Design: Prospective clinical study.

Setting: ICU of a general hospital.

Patients: Fourteen ARF patients.

Interventions: In order to use the TDD to determine the amount of extravascular lung water (EVLW), a fiberoptic catheter was placed in the femoral artery.

Measurements and main results: Fourteen consecutive ARF patients receiving mechanical ventilation were measured by EIT and TDD. EIT visualizes the impedance changes caused by the ventilation in two-dimensional image planes. An impedance ratio (IR) of the ventilation-induced impedance changes of a posterior and an anterior part of the lungs was used to indicate the amount of EVLW. For the 29 measurements in 14 patients, a significant correlation between EIT and TDD (r = 0.85; p < 0.001) was found.
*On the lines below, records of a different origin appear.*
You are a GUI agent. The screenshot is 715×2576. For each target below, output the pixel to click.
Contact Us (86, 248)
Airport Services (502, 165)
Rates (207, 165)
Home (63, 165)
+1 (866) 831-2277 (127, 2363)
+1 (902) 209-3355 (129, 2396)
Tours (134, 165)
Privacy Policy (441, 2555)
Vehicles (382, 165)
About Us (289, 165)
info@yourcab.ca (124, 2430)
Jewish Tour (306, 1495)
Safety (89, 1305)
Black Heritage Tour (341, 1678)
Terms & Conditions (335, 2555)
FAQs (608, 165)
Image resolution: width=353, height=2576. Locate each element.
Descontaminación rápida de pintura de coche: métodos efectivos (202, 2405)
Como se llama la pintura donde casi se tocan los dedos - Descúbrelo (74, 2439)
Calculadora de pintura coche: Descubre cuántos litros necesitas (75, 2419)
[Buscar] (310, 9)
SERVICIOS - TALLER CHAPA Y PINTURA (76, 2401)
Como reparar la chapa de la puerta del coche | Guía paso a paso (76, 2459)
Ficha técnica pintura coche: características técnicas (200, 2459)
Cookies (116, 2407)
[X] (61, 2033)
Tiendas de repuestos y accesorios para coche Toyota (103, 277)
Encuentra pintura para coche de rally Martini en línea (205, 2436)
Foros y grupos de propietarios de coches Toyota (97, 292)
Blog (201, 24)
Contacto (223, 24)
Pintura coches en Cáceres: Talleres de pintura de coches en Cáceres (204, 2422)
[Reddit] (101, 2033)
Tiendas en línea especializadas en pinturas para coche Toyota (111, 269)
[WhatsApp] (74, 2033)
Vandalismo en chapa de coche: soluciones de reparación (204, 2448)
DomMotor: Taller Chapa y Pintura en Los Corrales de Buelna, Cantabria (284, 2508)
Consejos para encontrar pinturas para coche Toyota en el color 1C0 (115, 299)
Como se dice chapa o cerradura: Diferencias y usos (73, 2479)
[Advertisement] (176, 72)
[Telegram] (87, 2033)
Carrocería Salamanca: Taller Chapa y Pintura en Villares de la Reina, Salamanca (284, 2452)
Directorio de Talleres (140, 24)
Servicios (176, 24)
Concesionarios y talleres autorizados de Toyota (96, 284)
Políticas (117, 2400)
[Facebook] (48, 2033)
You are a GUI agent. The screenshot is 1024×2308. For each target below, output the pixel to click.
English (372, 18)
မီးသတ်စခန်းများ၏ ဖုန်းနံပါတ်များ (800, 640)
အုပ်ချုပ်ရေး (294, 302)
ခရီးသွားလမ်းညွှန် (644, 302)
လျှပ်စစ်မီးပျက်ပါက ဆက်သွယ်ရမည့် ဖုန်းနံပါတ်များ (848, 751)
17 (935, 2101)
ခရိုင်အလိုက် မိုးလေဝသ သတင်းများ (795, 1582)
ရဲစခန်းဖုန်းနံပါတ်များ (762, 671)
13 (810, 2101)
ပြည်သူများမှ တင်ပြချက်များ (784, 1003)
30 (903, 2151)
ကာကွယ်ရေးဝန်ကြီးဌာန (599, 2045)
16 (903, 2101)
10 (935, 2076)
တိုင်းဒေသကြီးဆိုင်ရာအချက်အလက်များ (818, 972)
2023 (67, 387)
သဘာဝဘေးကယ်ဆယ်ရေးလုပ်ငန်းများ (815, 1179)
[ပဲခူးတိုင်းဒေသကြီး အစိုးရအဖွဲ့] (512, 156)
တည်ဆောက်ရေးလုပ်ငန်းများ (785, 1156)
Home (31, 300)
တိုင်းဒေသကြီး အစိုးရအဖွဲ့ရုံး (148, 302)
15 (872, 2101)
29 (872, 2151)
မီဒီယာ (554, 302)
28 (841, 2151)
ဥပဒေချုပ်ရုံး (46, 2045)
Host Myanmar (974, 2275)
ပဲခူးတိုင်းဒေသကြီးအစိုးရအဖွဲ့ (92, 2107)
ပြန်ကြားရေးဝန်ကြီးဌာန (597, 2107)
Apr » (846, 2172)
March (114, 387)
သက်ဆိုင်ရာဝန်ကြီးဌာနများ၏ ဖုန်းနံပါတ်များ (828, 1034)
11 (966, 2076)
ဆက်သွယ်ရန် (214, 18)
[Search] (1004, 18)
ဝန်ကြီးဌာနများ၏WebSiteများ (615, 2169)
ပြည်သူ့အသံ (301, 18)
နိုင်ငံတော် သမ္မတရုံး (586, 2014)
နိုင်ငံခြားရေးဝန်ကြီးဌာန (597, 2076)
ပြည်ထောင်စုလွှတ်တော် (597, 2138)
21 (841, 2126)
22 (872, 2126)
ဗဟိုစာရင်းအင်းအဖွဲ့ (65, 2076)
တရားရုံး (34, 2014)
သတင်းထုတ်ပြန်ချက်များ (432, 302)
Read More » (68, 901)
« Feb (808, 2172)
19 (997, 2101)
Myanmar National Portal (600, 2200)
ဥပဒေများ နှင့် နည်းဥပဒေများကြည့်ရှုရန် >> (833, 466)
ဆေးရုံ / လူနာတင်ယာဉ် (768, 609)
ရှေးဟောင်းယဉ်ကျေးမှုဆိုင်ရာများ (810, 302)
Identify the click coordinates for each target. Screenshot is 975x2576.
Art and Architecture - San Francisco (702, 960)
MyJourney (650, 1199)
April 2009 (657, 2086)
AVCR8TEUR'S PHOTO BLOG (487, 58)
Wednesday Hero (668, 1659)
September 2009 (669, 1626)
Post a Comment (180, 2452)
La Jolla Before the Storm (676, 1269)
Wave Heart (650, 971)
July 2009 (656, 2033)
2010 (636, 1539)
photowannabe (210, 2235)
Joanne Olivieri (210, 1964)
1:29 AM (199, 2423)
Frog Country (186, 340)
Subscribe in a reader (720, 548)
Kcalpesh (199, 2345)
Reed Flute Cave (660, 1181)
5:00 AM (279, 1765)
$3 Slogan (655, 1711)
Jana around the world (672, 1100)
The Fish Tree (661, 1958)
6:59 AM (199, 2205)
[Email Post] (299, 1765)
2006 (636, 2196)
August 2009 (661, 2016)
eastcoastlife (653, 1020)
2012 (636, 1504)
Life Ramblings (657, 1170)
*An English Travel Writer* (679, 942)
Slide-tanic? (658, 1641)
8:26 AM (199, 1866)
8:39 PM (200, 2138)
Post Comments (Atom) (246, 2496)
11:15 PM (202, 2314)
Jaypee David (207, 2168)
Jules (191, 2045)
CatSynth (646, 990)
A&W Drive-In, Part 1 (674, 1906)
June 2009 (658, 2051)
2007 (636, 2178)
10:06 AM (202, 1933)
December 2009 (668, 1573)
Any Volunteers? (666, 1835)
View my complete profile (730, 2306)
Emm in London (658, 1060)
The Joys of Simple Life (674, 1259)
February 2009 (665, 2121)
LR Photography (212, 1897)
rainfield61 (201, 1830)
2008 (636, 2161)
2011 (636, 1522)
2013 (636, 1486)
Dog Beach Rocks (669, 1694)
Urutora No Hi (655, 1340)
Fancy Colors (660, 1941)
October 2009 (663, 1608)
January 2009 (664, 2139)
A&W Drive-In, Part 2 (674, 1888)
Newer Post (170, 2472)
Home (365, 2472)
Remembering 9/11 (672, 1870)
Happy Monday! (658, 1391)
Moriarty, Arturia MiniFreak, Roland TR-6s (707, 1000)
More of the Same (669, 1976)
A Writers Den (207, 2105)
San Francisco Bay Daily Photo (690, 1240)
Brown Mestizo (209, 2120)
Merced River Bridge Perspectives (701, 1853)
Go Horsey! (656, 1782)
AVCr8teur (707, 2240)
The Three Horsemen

The EIT reproducibility was good. The diagnostic value of the method was tested by receiver operator characteristic analysis, with 10 mL/kg of EVLW considered as the upper limit of normal. At a cutoff level of the IR of 0.64, the IR had a sensitivity of 93%, a specificity of 87%, and a positive predictive value of 87% for a supranormal amount of EVLW. Follow-up measurements were performed in 11 patients. A significant correlation was found between the changes in EVLW measured with EIT and TDD (r = 0.85; p < 0.005).

Conclusion: We conclude that EIT is a noninvasive technique for reasonably estimating the amount of EVLW in noncardiogenic ARF.